MICHELIN Guide HK 2026 (new entry) Korean — Tasting Menu $$$$ West Kowloon — M+ Tower, Hong Kong

Sung Anh's first overseas post outside Seoul — a tasting-only Korean room on the third floor of the M+ Tower, with a Victoria Harbour view and a kitchen that takes North Korean ingredient memory as its starting point.

The Restaurant

Mosu Hong Kong opened in late 2024 on the third floor of the M+ Tower at 38 Museum Drive in the West Kowloon Cultural District — chef Sung Anh's first international project outside the original Mosu Seoul, which the chef opened in 2017 after closing his San Francisco room and which now holds two Michelin stars. The Hong Kong dining room, designed by the Korean studio Suh Architects, runs to about thirty-six covers across a single open floor, with a curved twelve-seat counter facing an open kitchen at the back and a row of two-top and four-top tables along the floor-to-ceiling glass that frames an unobstructed view east across Victoria Harbour to Central. The room's signature material is a hand-glazed Korean ceramic tile in a deep celadon that lines the back wall and continues into the open kitchen — a deliberate visual signal that the cooking is unapologetically Korean rather than the pan-Asian fusion that defines several of the city's other recent tasting-menu openings.

Sung Anh trained at the French Laundry under Thomas Keller, at Benu under Corey Lee, and at the legendary Urasawa in Beverly Hills before opening Mosu San Francisco in 2015 — which earned a Michelin star within twelve months — and relocating to Seoul in 2017. The Hong Kong menu is a tasting-only format — eight courses at lunch (HK$1,180), twelve to fourteen at dinner (HK$2,180) — that draws on Sung Anh's father's North Korean roots and the chef's stated interest in 'the foods of memory' rather than the contemporary Seoul restaurant idiom. Signature courses have included a chestnut-and-pine-mushroom soup poured tableside from a celadon vessel; a hand-cut Hokkaido scallop with sea-urchin and roasted-seaweed butter; a Mangalica pork-belly course with house-made gochujang and salted plum; a steamed Jeju abalone with kimchi-cultured cream; a wagyu rib-cap over rice cooked in a hand-thrown clay pot at the table; and a closing dessert of black-sesame ice cream with persimmon vinegar caramel.

The beverage programme runs to about a hundred and twenty references organized by Sommelier Sun-Hee Park: a Burgundy-heavy by-the-bottle list at the trophy tier, a small but precise Champagne shelf, an unusually serious Korean-soju and -makgeolli programme that pairs the Mosu menu in a way no other Hong Kong tasting room does, and a closing Korean-whisky pour with a quartet of Three Society Distillery and Kim Chang Soo barrel-strength bottles.

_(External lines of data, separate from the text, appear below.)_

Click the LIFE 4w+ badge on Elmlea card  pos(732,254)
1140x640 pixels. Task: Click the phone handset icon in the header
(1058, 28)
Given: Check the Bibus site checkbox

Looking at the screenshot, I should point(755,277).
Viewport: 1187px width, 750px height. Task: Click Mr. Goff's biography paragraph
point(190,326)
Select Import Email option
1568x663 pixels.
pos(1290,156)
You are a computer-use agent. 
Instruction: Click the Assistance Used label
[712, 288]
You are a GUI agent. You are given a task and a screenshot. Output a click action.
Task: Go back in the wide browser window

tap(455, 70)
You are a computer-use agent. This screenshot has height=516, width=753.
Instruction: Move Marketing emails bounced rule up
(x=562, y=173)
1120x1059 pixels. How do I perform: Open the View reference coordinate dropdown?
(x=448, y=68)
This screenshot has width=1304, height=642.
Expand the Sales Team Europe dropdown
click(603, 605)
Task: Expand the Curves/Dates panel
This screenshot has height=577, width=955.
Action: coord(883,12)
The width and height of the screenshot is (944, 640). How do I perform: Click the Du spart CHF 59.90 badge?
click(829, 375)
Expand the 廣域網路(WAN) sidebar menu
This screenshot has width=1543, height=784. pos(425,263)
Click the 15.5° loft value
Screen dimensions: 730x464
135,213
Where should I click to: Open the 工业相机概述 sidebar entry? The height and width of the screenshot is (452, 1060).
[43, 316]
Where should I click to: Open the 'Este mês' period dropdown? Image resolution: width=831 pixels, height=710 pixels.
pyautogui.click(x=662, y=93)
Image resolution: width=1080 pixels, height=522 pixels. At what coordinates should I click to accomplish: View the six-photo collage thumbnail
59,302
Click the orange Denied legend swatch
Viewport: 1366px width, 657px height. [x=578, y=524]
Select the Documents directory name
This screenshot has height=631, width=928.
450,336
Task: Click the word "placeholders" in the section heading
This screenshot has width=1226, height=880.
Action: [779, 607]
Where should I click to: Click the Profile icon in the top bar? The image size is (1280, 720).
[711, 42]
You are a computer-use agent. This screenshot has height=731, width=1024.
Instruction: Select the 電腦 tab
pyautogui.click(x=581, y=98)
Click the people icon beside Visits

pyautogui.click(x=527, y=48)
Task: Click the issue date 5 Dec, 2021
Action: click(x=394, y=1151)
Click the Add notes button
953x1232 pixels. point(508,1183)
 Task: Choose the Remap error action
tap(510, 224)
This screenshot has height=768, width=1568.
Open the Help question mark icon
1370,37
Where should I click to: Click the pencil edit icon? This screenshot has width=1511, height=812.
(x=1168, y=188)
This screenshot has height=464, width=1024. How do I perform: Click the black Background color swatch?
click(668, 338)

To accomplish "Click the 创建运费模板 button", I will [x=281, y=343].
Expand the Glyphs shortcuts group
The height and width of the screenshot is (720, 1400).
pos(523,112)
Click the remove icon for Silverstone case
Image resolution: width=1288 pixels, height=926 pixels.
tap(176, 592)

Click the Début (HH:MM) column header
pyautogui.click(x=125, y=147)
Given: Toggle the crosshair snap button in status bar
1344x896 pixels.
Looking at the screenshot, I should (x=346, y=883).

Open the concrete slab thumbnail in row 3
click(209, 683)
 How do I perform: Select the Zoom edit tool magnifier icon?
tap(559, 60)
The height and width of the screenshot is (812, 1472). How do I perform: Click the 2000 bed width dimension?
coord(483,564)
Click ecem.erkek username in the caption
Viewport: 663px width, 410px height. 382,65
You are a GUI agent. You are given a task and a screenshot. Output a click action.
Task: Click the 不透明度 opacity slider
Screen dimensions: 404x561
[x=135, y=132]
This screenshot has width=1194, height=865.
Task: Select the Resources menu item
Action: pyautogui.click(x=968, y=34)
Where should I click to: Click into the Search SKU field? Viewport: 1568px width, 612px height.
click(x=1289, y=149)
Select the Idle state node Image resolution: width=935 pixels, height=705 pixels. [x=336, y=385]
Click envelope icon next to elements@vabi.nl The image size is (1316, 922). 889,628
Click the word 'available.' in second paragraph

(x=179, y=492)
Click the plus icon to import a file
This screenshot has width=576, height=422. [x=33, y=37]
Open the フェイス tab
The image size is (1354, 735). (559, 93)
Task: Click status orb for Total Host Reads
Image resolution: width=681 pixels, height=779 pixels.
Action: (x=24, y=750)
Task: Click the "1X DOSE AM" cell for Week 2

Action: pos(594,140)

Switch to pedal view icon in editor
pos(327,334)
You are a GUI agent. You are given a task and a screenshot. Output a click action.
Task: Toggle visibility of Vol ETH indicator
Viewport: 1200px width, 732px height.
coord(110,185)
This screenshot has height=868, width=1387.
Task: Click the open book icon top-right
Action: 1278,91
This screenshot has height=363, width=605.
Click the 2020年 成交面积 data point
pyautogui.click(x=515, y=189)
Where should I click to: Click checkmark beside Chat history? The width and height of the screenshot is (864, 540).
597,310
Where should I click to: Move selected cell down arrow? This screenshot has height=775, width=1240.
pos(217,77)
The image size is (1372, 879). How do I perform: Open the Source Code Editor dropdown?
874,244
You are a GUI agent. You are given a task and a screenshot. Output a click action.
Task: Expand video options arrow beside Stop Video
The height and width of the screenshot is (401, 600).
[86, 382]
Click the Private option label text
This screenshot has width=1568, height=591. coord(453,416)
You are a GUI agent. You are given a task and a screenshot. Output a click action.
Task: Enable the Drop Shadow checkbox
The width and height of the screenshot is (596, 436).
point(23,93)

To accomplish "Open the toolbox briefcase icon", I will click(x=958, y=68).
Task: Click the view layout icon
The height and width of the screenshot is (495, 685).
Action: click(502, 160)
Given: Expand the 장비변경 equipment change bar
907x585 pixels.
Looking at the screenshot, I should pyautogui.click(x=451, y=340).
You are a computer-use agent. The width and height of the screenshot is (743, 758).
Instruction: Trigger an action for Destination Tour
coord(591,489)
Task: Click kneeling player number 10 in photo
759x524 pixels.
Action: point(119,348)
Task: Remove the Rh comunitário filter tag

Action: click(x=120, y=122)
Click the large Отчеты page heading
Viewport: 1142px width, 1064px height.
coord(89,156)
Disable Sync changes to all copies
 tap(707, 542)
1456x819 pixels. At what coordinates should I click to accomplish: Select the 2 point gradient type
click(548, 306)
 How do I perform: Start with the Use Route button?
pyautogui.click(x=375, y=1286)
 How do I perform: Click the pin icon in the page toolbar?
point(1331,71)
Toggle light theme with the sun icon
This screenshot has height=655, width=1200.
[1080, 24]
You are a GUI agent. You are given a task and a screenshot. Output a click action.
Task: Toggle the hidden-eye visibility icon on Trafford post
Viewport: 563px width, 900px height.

Service is paced and quiet — the senior captains have transferred from Mosu Seoul for the opening — and the room has built its reputation in eighteen months as the city's highest-ambition new opening of the cycle. The South China Morning Post's restaurant critic has called it 'the single most ambitious Korean tasting menu outside Seoul, and possibly the most ambitious tasting menu of any cuisine to open in Hong Kong in five years.'

Primary Occasion

Why This Is Hong Kong’s Impress Clients Pick

Mosu Hong Kong is the impress-clients table for a 2026 Hong Kong business dinner because it combines the three operational signals that visiting executives now read as serious: a chef with a verifiable two-star Michelin pedigree from a different city (Seoul), a setting with cultural and architectural weight beyond the usual hotel-restaurant template (the M+ museum cultural district rather than Central or Pacific Place), and a tasting menu format that frames the dinner as a selected experience rather than a transactional steakhouse booking. The Victoria Harbour view from the western counter seats reads as a Hong Kong-specific moment that a guest will not have experienced from any other room in the city. The HK$2,180 per-person dinner price point is at the top of the Hong Kong tasting-menu market without crossing into the absurdity of the three-star sushi-counter tier, which keeps the dinner inside the corporate-entertainment policy of every major bank and law firm in Central. For a closing-meeting client dinner that needs to read as 2026-current, this is the reservation.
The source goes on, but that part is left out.